Our data indicate that among the four core histone subunits, IFI16 most significantly mediates the deacetylation of H2B. While the acetylation of histones H3 and H4 is more widely established as regulators of cellular transcription, H2B acetylation is increasingly being recognized for its critical role in transcription initiation and elongation, particularly within the promoter and enhancer regions of actively transcribed genes [74]. Moreover, H2B acetylation serves as a recruitment signal for other bromodomain-containing proteins and chromatin remodelers, which are essential for facilitating RNA polymerase II progression [75,76]. This presents a compelling hypothesis suggesting that IFI16-mediated acetylation of histone H2B on KSHV chromatin serves as a dynamic regulatory mechanism that intricately modulates the expression of KSHV lytic genes. Importantly, our prior studies have demonstrated that the IFI16 protein undergoes selective degradation during the lytic reactivation of cells harboring latent KSHV [35]. Therefore, during the latency phase, when IFI16 levels remain intact, the protein facilitates the recruitment of the NuRD and Sin3A complexes, resulting in the deacetylation of KSHV lytic promoters and effectively silencing their expression. However, upon the induction of lytic reactivation, the targeted degradation of IFI16 occurs, thereby alleviating the hypoacetylation pressure on the lytic promoters and allowing for their derepression.
This study raises several important questions that merit further investigation. First, it remains to be determined whether IFI16 functions as a stable, resident component of the NuRD and Sin3A co-repressor complexes in broader cellular contexts or whether its incorporation into these complexes is conditional, specifically mobilized during antiviral responses such as herpesviral gene silencing. Second, considering IFI16’s established role as a nuclear DNA sensor, it will be intriguing to explore the crosstalk between the innate immune pathways and the epigenetic restriction factor (eRF) roles of IFI16 [23]. Third, it will be worthwhile to explore whether KSHV exploits this IFI16-NuRD/Sin3A axis to establish and maintain its latency by promoting the epigenetic silencing of lytic promoters. Fourth, it is unclear whether this mechanism is unique to KSHV or represents a broader strategy employed across the herpesvirus family; determining whether IFI16 mediates NuRD/Sin3A recruitment to chromatin in the context of other herpesviruses could offer valuable insight into conserved host–virus epigenetic interactions. Finally, future studies can investigate whether post-translational modifications of IFI16, such as acetylation or phosphorylation, modulate its ability to recruit or stabilize these co-repressor complexes at viral chromatin. Collectively, future studies to address these questions will enhance our understanding of how host nuclear surveillance pathways intersect with chromatin remodeling machinery to control viral latency and reactivation.

Author Contributions

Conceptualization, A.G. and A.R.; methodology, A.G. and A.R.; formal analysis, A.G. and A.R.; investigation, A.G. and A.R.; resources, B.C. and A.R.; data curation, A.G. and A.R.; writing—original draft preparation, A.G. and A.R.; writing—review and editing, A.G., B.C., and A.R.; visualization, A.G. and A.R.; supervision, B.C. and A.R.; project administration, B.C. and A.R.; funding acquisition, B.C. and A.R. All authors have read and agreed to the published version of the manuscript.

Funding

We acknowledge the following sources for funding: This work was supported in part by Institutional Research Grant number IRG21-145-25 from the American Cancer Society to AR, Start-Up funds from the Department of Interdisciplinary Oncology, LSU-LCMC Cancer Center, Louisiana State University Health Science Center, New Orleans to AR, and the Public Health Service grant R01 CA180758 to BC.

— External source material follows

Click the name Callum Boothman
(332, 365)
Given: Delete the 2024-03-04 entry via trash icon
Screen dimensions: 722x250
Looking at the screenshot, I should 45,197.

Institutional Review Board Statement

Not applicable.

Informed Consent Statement

Not applicable.

Data Availability Statement

All data needed to evaluate the conclusions in the paper are present in the manuscript.

Acknowledgments

We thank Jae Jung, Cleveland Clinic, for the TREX-BCBL-1-RTA cell line. We also thank Elizabeth Remily-Wood, Director of the USF MCOM Proteomics facility. The proteomics work has been supported, in part, by the Morsani College of Medicine at the University of South Florida. The authors acknowledge the use of Grammarly to assess the English language of the manuscript and OpenAI’s ChatGPT (GPT-4) for assistance in visualizing the protein interaction mass spectrometry (IP-MS) data by generating customized volcano plots, heatmaps, and Venn diagrams used in Figure 2. The authors have reviewed and edited the output and take full responsibility for the content of this publication.

Conflicts of Interest

The authors declare no conflicts of interest. The funders had no role in the design of the study; in the collection, analyses, or interpretation of data; in the writing of the manuscript; or in the decision to publish the results.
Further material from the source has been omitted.